We had it in our pond a few years ago (didn't plant it, it just appeared! :roll, we kept it under control by scooping it out with the net and it just didn't appear the next year, so I presumed the winter killed it off and nothing brought it in again.


----------



## Kuja (Dec 14, 2011)

Winter did it in for us as well(last winter/one before, it has not come back, or at least noticeably back since. A lot of it was removed before hand though so perhaps that added with the cold killed it? im not too sure lol. Winter also did the fish in mind and everything else which was living in there. So if you can remove it and dispose of it and see if the winter kills what else is left.


----------



## feorag (Jul 31, 2007)

Winter in Wales killed off your fish? Wow! We're on the frozen north east coast and ours all survived. Is your pond maybe a bit shallower than ours??


----------



## Kuja (Dec 14, 2011)

feorag said:


> Winter in Wales killed off your fish? Wow! We're on the frozen north east coast and ours all survived. Is your pond maybe a bit shallower than ours??

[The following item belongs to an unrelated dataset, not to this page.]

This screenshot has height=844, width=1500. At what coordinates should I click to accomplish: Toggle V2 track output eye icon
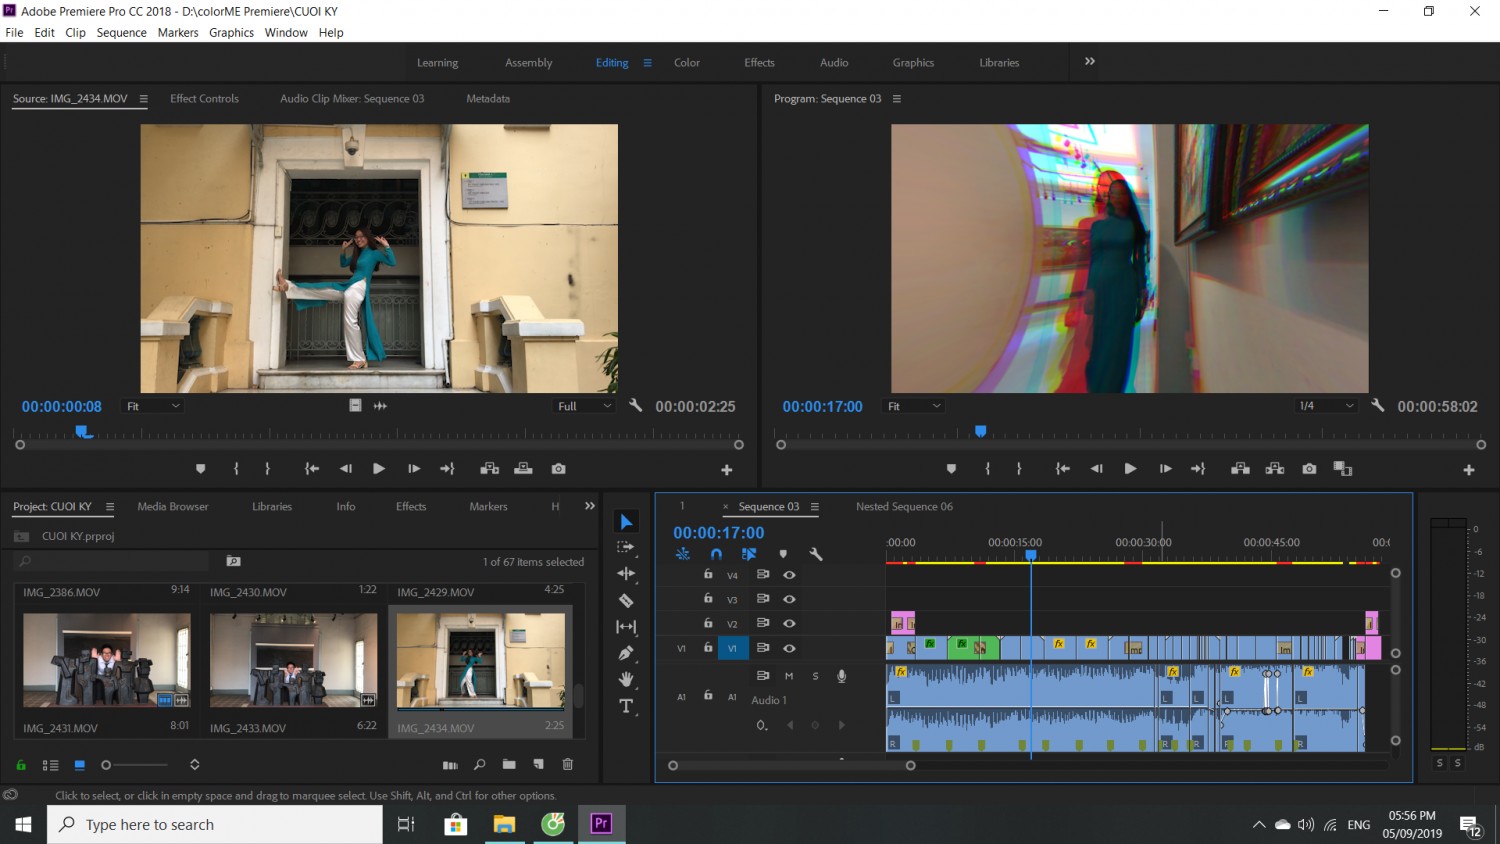[x=789, y=623]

it isn't that deep indeed not sure on how deep it is been there for years as were the fish it was more of a show pond than anything else, most had died previously mind so could have been other causes for the fish, nephew playing with car parts prehaps found a few in the pond but the last few died during the winter lol but yeah was a bad winter for us either last year or year before was stuck in minus temps for ages, it was frozen, snowed on, then frozen over again, couldn't break the ice and doing so would have knocked the fish around a bit too much, it had not frozen all the way through but a good foot, foot and half of the water was frozen as well as the snow on top of it.

EDIT- Also friend of my mothers found a nice frozen fox in her pond so ya was a bad un lol know it was can't remember the exact temps but was cold hah

anyway thats what did the moss in lmao.


----------